Prolonged exposure to severe category air may affect healthy people and seriously impact those with existing diseases while very poor category may cause respiratory illness.

 

According to Indian Medical Association (IMA) president K.K. Aggarwal, air pollution can lead to symptoms like irritation in eyes, nose and throat; cough, phlegm, tightness in chest; and shortness of breath in healthy people. “Heart patients and those with respiratory disorders need to be extremely cautious about particle exposure as it can cause serious problems — including worsening of your disease — in a short period of time.”

Children, elderly and the sick are considered most vulnerable to the harmful effects of hazardous air. Their immunity is jeopardised, so are their life, as hazardous chemicals affect their immune system gravely.

 

“Alarming increase in air pollution attacks the respiratory system and can alter the immune system. Moreover, a higher level of carbon monoxide directly hits the cardiovascular system, particularly among children. Immune health can help in tackling all these problems,” said Dr Avneet Kaur, a senior consultant at Apollo Cradle Hospital’s neonatology department.

Doctors associate high levels of suspended particulate matter and sulphur dioxide with increased mortality, morbidity, and impaired pulmonary function.

“There are several reasons for kids to be easy victims of pollution and thereby have a lower immune health. Their lungs are growing and they have higher cell division, so pollutants find much more space in them.
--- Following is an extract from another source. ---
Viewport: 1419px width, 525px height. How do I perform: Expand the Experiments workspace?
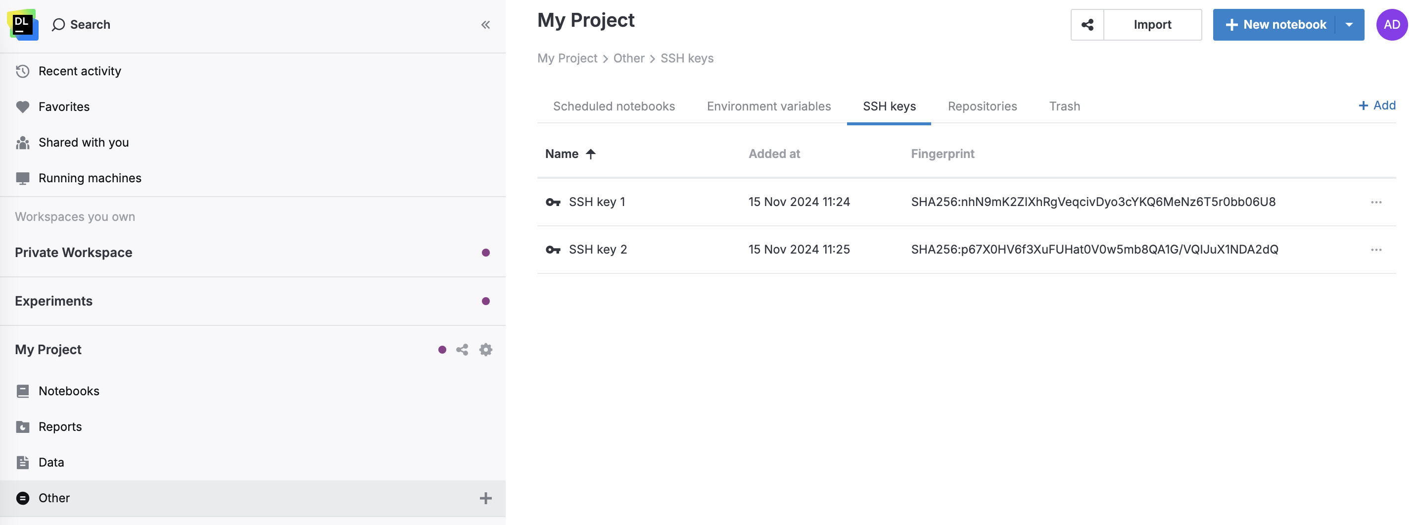point(54,301)
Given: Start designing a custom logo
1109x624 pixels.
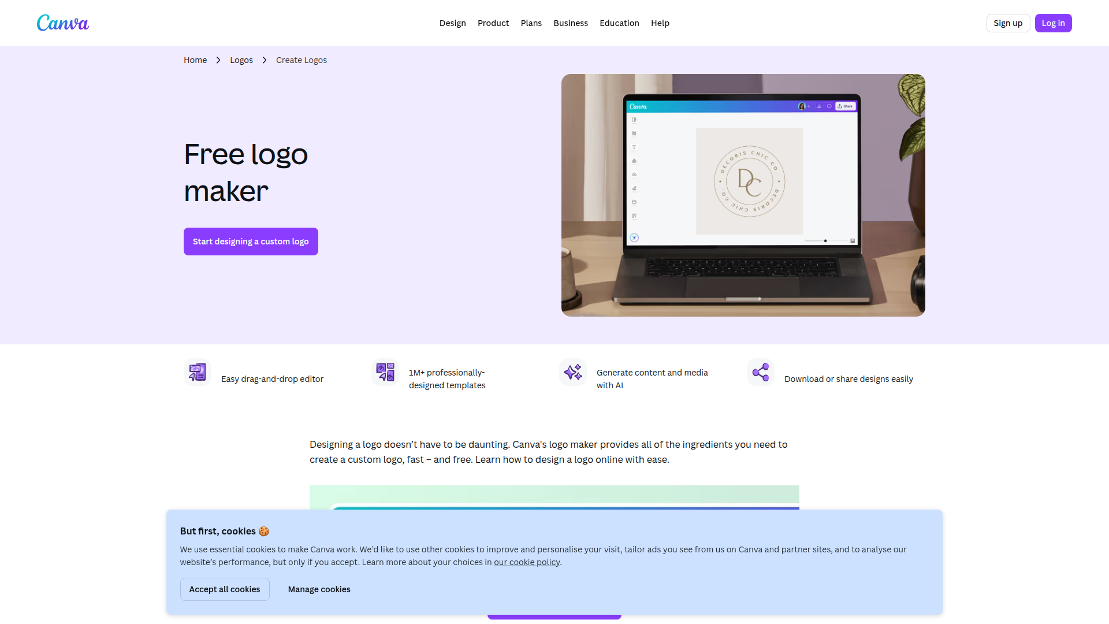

Compared to adults, they have low immunity and, therefore, are more susceptible to diseases,” said Dr Vivek Jain, additional director and head of neonatology department at Fortis Hospital, Shalimar Bagh.

 

The current air quality is going to impact those with respiratory problems, especially asthmatic patients, negatively. It also creates problems for those facing cardiac and nervous system problems. The long-term exposure to pollutants in the air increases chances of lung cancer and heart attack, warned health experts.

Pollutants can affect foetus growth, they warned pregnant women.

Gynaecologist and IVF specialist at Max Hospital, Dr Shweta Goswami, explained that constant exposure to high air pollution increases the risk of miscarriage and early labour in pregnant women and also result in low birth weight.

“Actually, foetal development is very sensitive to environmental factors, particularly high blood pressure, which is associated with increased morbidity and mortality causing a lot of problems for mother and the unborn child including pre term delivery. It will be good if a pregnant woman limits her outdoor activity, stays inside and stays hydrated during an inversion,” said Dr Goswami.